- Country: Australia
- Location: Cape Portland;
- Coordinates: 40°46′50″S 148°01′46″E﻿ / ﻿40.780556°S 148.029444°E
- Status: Operational
- Commission date: 2013
- Construction cost: $394 million
- Operator: Hydro Tasmania

Wind farm
- Type: Onshore
- Hub height: 80 metres (262 ft)
- Rotor diameter: 90 metres (295 ft)
- Rated wind speed: 15 m/s (49 ft/s);

Power generation
- Nameplate capacity: 168 MW
- Capacity factor: 38.39% (average 2014-2021)
- Annual net output: 564.9 GWh (average 2014-2021)

External links
- Website: www.woolnorthwind.com.au/wind-farms/musselroe

= Musselroe Wind Farm =

Wind farm in Tasmania, Australia

Musselroe Wind Farm is a wind farm at Cape Portland, Tasmania, Australia. It was the third wind farm built in the state, following the Bluff Point and Studland Bay Wind Farms (making up the larger Woolnorth Wind Farm).

While it is operated by Hydro Tasmania, which has a 25% stake in the farm, China-based Shenhua Clean Energy (SCE) owns a 75% stake in the farm. Guohua Energy Investment owns a 75% share in SCE, while its sister company, Shenhua Hong Kong, owning the remaining 25% share in SCE.

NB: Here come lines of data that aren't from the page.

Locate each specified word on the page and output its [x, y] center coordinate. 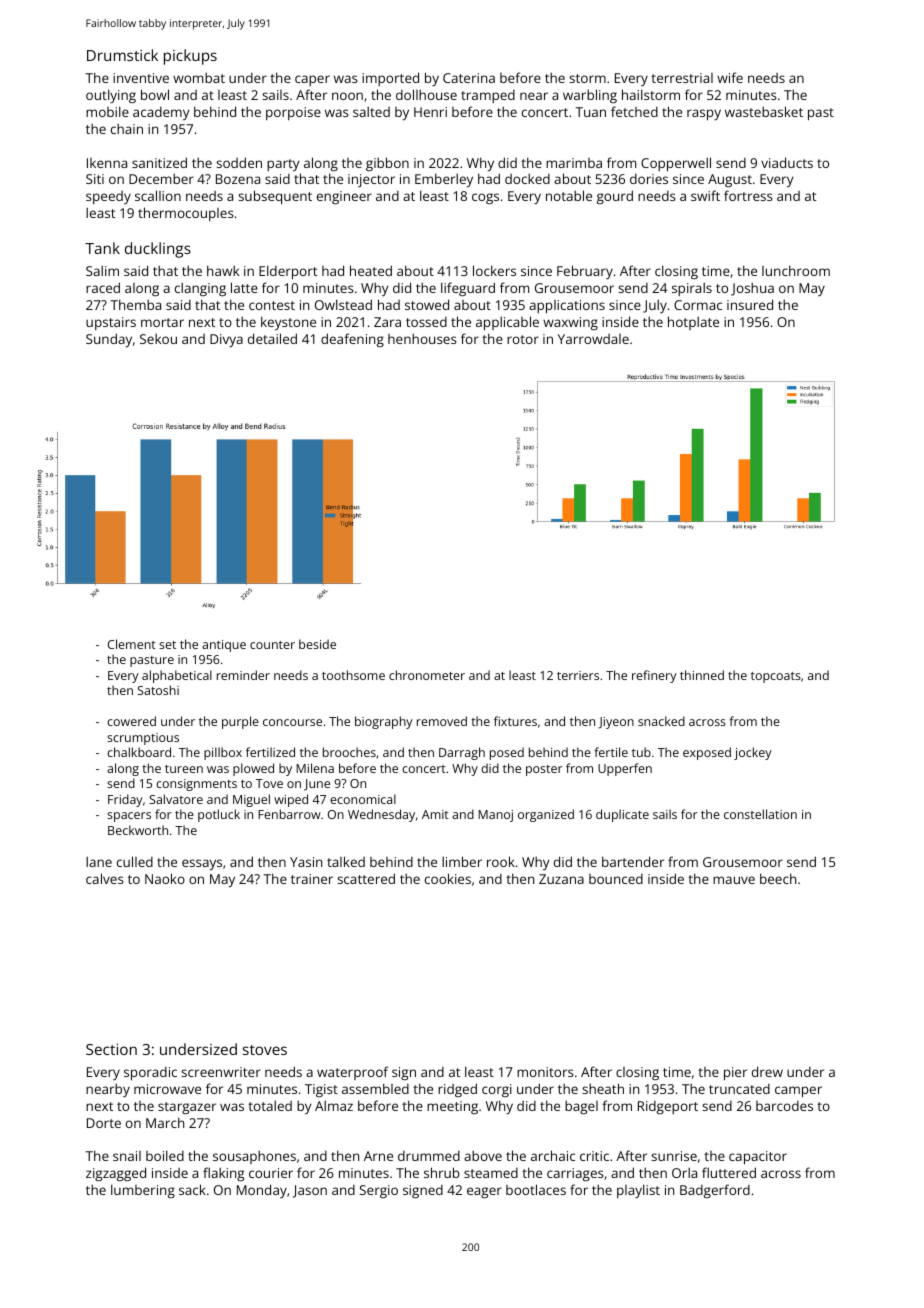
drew [767, 1071]
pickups [190, 57]
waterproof [352, 1073]
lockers [494, 270]
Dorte [104, 1123]
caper [312, 80]
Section [111, 1049]
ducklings [158, 250]
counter [272, 645]
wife [730, 77]
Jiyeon [616, 723]
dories [649, 179]
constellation [760, 814]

The farm consists of 56 Vestas V90-3MW wind turbines, with a generating capacity of 168 MW. The energy output from the Musselroe Wind Farm will be sufficient to supply electricity to around 50,000 households and abate 450,000 tonnes of emissions annually.

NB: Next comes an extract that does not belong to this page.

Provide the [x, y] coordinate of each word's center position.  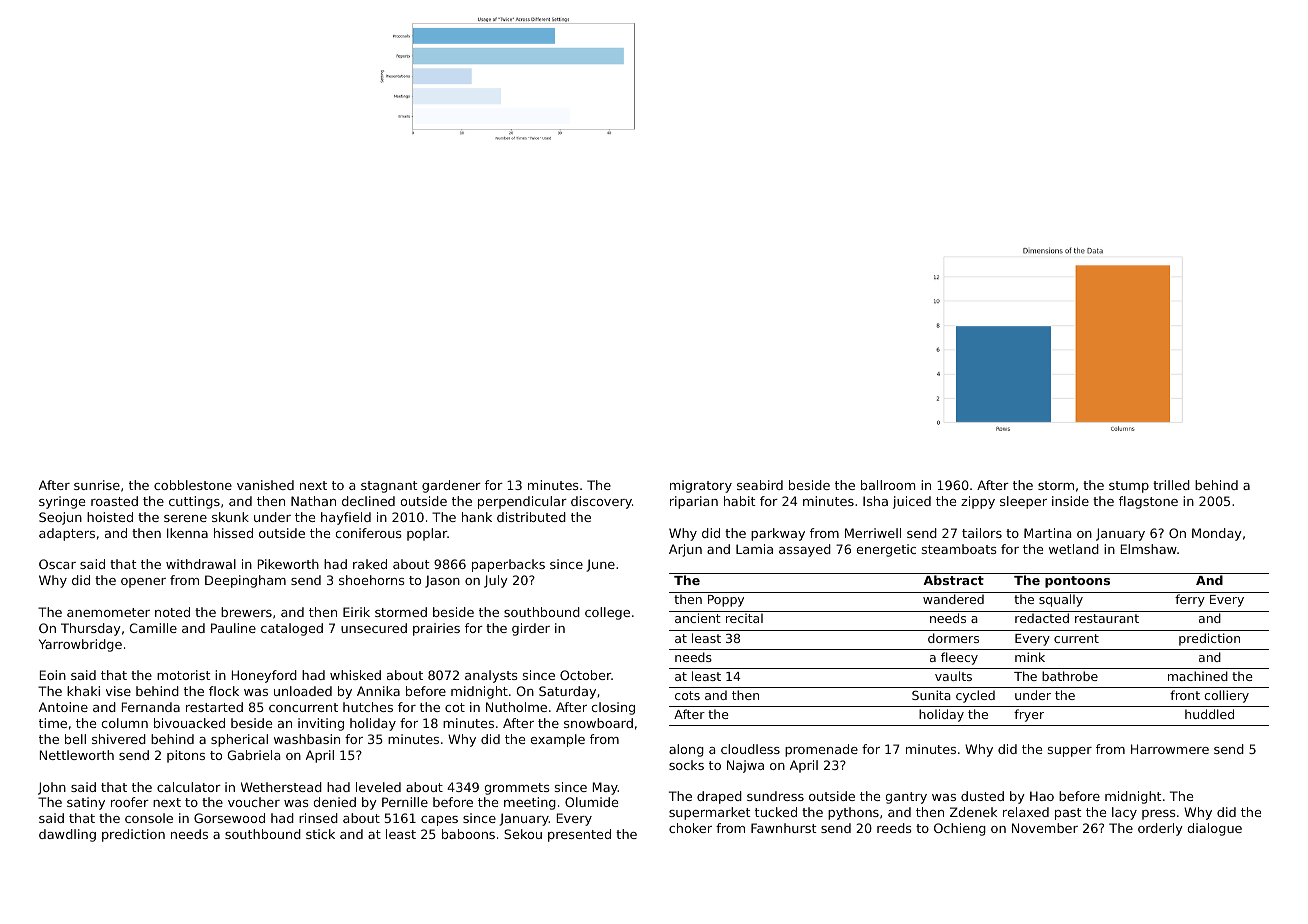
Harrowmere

The first 37 turbines were connected to the grid in 2013, and the full farm was completed in January 2014.

==Operations==
The generation table uses eljmkt nemlog to obtain generation values for each month. Grid connection started in March 2013, and was fully commissioned during September 2013.

Musselroe Wind Farm Generation (MWh)
| Year | Total | Jan | Feb | Mar | Apr | May | Jun | Jul | Aug | Sep | Oct | Nov | Dec |
|---|---|---|---|---|---|---|---|---|---|---|---|---|---|
| 2013 | 295,995 | N/A | N/A | 32* | 241* | 945* | 7,468* | 30,983* | 48,784* | 51,220* | 68,997 | 35,500 | 51,825 |
| 2014 | 484,474 | 34,713 | 27,852 | 31,917 | 34,204 | 44,233 | 39,258 | 40,538 | 34,299 | 46,341 | 53,862 | 47,685 | 49,572 |
| 2015 | 510,368 | 45,190 | 29,885 | 53,417 | 24,113 | 48,269 | 45,136 | 52,411 | 43,939 | 25,602 | 36,782 | 56,514 | 49,110 |
| 2016 | 612,762 | 42,717 | 35,000 | 32,513 | 38,435 | 54,397 | 66,585 | 74,100 | 52,272 | 40,050 | 65,207 | 61,271 | 50,215 |
| 2017 | 552,314 | 58,317 | 45,091 | 35,292 | 23,034 | 37,767 | 42,745 | 47,559 | 47,323 | 69,999 | 51,901 | 32,724 | 60,562 |
| 2018 | 581,505 | 41,025 | 36,252 | 43,946 | 52,602 | 60,142 | 41,883 | 67,299 | 61,374 | 59,152 | 32,440 | 40,365 | 45,025 |
| 2019 | 654,555 | 50,717 | 53,246 | 41,241 | 49,790 | 55,566 | 40,342 | 74,391 | 59,072 | 55,465 | 50,408 | 70,404 | 53,913 |
| 2020 | 555,972 | 52,825 | 58,586 | 30,647 | 56,364 | 47,486 | 37,668 | 36,360 | 46,909 | 50,266 | 45,181 | 39,047 | 54,633 |
| 2021 | 567,380 | 49,594 | 34,507 | 50,766 | 57,488 | 47,518 | 30,729 | 50,829 | 62,706 | 59,434 | 52,991 | 31,725 | 39,093 |

Note: Asterisk indicates power output was limited during the month.

Note: From 2018, the wind farm participated in the FCAS market; this generally reduces the amount of power provided to the grid in order to allow a ramp up when required. The wind farm now has an apparent limit of ≈153 MW, rarely returning to its previous maximum output of around ≈166 MW when the grid demands it.